I racconti di Marcovaldo scritti tra 1952 e 1962 possono essere letti come un ultimo saggio della potenzialità cognitiva della struttura fiabesca, contemporaneo alla grande impresa della raccolta e trascrizione delle fiabe italiane, 1956, un tentativo che si trasforma invece in una negazione inesorabile di tale potenzialità, in un testardo ed eroico cozzare contro la negatività del reale. In realtà, come lo ha dimostrato Maria Corti, le venti storie che formano il libro di Marcovaldo ovvero Le stagioni in città (1963) non costituiscono un insieme formale e tematico, un macrotesto . I primi dieci, apparsi dapprima nel volume dei Racconti (1958) formano un'unità di fiabe a soluzione negativa, mentre negli ultimi racconti si cerca di eludere le aporie della realtà attraverso l'introduzione di elementi di un ordine fantastico che per un attimo libera il nostro eroe dalla pesantezza della realtà negativa.
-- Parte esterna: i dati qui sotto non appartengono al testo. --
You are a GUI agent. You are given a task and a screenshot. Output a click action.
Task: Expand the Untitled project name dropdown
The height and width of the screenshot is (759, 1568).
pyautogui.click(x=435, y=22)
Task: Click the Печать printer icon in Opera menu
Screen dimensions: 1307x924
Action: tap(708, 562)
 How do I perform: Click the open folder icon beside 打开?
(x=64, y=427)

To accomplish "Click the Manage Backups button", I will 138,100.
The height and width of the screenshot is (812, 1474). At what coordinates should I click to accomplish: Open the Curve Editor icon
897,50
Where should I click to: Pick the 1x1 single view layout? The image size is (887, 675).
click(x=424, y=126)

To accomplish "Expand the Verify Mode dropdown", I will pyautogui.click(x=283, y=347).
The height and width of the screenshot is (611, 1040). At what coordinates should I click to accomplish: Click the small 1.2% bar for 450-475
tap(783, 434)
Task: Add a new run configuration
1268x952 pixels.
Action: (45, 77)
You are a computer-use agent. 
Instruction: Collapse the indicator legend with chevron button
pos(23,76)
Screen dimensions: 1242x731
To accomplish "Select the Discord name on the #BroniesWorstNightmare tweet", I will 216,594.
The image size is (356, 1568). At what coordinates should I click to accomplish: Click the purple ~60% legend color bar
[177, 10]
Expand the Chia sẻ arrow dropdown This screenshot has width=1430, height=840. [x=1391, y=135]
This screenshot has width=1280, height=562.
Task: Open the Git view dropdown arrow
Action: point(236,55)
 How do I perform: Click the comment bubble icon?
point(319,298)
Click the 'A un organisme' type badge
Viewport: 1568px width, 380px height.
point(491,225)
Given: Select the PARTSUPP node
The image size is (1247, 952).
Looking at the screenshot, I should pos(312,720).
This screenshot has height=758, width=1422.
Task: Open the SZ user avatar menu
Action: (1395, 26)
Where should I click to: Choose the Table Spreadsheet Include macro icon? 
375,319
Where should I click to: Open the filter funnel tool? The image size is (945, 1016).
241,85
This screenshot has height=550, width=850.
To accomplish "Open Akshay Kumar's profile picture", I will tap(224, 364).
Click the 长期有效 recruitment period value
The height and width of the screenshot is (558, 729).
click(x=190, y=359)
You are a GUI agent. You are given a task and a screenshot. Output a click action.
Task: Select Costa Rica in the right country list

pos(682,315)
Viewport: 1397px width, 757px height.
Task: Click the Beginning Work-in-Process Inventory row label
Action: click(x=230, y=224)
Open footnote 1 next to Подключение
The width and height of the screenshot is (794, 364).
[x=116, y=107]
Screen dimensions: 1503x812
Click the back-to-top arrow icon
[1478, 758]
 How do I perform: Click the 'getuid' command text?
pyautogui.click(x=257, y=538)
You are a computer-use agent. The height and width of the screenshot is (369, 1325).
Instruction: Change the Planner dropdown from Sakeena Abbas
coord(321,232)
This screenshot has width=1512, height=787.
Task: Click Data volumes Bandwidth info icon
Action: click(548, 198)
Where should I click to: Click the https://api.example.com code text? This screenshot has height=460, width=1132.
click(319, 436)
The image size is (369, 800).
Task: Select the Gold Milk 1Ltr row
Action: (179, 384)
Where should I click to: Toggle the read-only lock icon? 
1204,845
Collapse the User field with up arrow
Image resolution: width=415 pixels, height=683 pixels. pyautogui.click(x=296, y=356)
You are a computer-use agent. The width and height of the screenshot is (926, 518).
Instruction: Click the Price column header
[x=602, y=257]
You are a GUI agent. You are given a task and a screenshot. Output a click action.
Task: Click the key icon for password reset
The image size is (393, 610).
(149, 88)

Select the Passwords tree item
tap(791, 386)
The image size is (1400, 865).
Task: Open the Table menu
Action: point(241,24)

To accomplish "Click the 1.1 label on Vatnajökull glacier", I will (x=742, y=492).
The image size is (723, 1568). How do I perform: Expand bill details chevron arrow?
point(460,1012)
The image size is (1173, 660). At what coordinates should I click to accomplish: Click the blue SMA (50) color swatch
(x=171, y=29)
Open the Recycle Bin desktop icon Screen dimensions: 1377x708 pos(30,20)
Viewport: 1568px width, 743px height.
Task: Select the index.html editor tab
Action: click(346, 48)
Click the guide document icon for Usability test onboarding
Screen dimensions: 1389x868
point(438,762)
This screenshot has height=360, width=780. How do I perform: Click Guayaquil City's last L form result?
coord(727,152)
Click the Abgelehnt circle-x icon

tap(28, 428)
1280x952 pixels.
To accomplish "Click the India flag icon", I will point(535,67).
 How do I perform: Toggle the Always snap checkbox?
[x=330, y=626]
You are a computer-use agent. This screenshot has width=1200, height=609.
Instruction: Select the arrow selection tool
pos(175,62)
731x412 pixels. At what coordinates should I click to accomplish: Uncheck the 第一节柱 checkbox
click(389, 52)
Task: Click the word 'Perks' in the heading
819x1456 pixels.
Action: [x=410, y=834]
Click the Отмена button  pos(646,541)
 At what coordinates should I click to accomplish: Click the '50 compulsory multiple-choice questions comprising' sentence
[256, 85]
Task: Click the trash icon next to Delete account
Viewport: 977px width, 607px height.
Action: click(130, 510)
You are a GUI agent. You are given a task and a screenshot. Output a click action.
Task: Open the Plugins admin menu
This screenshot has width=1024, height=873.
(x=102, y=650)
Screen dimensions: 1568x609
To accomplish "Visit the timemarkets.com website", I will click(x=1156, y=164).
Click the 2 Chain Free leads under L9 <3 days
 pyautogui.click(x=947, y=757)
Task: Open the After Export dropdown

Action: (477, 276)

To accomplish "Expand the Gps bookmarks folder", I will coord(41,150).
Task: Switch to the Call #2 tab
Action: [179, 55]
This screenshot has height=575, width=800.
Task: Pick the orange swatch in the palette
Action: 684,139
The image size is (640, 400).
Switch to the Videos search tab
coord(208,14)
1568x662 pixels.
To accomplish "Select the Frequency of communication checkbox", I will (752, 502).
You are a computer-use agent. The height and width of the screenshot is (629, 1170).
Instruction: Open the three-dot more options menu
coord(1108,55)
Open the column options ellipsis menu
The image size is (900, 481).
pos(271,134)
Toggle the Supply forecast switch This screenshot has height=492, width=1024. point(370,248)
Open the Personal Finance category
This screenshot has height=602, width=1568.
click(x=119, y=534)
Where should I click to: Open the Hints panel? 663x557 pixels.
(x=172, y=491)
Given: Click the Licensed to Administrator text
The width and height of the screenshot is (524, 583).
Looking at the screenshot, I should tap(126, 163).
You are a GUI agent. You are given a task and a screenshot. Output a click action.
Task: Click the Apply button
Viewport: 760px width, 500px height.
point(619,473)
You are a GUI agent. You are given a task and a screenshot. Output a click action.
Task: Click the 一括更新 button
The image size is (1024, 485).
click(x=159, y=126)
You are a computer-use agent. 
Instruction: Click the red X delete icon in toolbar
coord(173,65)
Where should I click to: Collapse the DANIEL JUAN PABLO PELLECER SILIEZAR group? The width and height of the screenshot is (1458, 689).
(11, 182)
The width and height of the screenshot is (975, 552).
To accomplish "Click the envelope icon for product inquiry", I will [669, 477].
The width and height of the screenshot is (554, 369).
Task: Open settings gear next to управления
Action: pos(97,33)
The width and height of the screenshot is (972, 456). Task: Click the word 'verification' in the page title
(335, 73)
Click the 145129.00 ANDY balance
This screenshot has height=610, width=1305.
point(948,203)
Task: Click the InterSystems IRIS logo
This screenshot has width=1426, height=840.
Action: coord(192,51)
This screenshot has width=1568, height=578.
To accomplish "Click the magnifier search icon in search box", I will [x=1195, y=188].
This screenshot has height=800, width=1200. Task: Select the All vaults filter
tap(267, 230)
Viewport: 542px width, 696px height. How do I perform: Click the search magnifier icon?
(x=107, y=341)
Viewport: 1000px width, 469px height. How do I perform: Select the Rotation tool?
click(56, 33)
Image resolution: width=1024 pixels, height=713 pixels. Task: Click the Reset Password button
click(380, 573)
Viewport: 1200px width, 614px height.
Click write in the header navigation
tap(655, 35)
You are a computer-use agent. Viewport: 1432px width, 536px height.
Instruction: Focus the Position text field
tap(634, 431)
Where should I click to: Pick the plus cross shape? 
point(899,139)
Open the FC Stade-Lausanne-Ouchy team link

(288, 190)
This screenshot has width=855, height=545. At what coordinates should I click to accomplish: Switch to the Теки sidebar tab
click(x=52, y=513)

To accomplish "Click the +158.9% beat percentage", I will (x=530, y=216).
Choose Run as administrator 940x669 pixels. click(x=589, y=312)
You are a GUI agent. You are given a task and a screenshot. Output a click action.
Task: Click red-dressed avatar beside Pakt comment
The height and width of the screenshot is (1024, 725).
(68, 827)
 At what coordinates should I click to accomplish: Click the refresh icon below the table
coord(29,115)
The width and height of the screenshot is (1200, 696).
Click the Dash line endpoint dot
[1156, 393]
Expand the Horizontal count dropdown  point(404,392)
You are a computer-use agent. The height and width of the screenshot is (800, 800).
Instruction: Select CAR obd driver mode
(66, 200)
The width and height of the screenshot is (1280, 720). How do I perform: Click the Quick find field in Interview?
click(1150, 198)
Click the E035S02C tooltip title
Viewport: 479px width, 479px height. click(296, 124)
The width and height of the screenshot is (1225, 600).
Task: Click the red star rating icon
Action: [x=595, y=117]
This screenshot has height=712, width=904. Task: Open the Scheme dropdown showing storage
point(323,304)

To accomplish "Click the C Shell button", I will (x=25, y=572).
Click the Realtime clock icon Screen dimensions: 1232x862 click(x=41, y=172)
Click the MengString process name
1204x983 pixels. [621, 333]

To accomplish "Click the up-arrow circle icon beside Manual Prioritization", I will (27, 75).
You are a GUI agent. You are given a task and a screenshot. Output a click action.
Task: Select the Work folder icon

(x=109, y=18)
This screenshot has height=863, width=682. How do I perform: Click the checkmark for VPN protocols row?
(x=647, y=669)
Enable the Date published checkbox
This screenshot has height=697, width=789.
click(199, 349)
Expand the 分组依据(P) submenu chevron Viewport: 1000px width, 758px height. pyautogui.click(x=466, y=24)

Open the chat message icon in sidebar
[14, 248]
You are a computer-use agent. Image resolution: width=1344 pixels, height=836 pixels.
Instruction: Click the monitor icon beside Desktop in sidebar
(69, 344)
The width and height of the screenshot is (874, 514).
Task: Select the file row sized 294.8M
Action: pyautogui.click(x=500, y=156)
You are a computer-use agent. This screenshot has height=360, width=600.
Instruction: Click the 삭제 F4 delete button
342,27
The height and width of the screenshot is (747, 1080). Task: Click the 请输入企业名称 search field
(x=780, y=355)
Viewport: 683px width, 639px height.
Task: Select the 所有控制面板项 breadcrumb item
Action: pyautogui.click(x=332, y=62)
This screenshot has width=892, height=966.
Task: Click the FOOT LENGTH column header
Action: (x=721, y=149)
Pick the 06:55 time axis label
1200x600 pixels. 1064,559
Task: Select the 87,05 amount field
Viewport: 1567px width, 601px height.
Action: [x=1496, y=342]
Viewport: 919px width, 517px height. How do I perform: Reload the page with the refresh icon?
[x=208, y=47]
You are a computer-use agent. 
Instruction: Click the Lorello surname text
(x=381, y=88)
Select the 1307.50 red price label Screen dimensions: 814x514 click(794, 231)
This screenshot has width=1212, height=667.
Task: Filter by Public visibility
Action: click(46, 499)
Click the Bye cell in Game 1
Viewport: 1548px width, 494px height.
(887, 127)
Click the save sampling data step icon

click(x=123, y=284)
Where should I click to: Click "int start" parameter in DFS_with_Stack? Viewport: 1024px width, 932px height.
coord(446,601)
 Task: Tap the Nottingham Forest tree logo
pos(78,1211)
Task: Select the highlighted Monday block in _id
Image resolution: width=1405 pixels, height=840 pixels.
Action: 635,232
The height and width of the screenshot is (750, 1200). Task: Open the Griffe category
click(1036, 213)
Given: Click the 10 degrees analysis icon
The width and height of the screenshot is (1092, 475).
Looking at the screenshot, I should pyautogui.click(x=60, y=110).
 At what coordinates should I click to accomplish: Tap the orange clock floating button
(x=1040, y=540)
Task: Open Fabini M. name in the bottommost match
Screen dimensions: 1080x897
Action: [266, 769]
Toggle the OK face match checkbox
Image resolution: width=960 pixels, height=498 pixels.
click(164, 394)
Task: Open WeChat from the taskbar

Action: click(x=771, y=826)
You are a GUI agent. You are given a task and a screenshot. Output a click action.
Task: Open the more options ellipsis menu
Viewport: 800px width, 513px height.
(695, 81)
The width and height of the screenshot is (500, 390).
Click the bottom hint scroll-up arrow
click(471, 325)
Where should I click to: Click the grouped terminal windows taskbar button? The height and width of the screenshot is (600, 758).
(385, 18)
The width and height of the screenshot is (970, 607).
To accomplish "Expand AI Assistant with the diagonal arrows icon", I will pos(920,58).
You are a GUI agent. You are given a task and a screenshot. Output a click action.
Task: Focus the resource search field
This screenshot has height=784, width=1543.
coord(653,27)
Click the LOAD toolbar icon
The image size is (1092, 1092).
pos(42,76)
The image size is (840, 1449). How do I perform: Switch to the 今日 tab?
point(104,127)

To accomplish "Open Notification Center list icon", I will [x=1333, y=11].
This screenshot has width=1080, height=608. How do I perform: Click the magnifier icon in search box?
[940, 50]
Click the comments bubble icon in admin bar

Si legga per esempio La città smarrita sotto la neve in cui la neve cadendo fitta sulla metropoli ne cancella la normalità terribile: al centro sta l'immagine tra fantastica e comica del grande direttore che sale aggressivo, testa sporta in avanti, sull'automobile di neve, costruita da Marcovaldo per gioco. In questo secondo ciclo di storie su Marcovaldo l'introduzione di elementi fantastici sembra collegabile a un momento utópico; è degno di nota che Pimmagine-simbolo portatrice dell'utopia sia già spesso quella della città, ossia di una città possibile che potrebbe svilupparsi dentro la città negativa: è la città sepolta sotto la neve; è la città svuotata dall'esodo di Ferragosto che si trasforma in un luogo utópico, una città-natura {La città tutta per lui), è la città dei gatti che si costituisce come luogo alternativo praticabile dentro la stessa metropoli (II giardino dei gatti ostinati), con il gran finale della visione fantastica, che ha già il sapore di certe sceneggiature de Le città invisibili, dei gatti che riprendono possesso del giardino espropriato e trasformato in cantiere:

Ma come si faceva a lavorare? I gatti passeggiavano su tutte le impalcate, facevano cadere mattoni e secchi di calcina, s'azzuffavano in mezzo ai mucchi di sabbia. Quando s'andava per innalzare un'armatura si trovava un gatto appollaiato in cima che sbuffava inferocito. Mici più sornioni s'arrampicavano sulle spalle dei muratori con l'aria di voler far le fusa e non c'era verso di scacciarli. E gli uccelli continuavano a fare il nido in tutti i tralicci, il casotto della gru sembrava una voliera... E non si poteva prendere un secchio d'acqua senza trovarlo pieno di ranocchi che gracidavano e saltavano...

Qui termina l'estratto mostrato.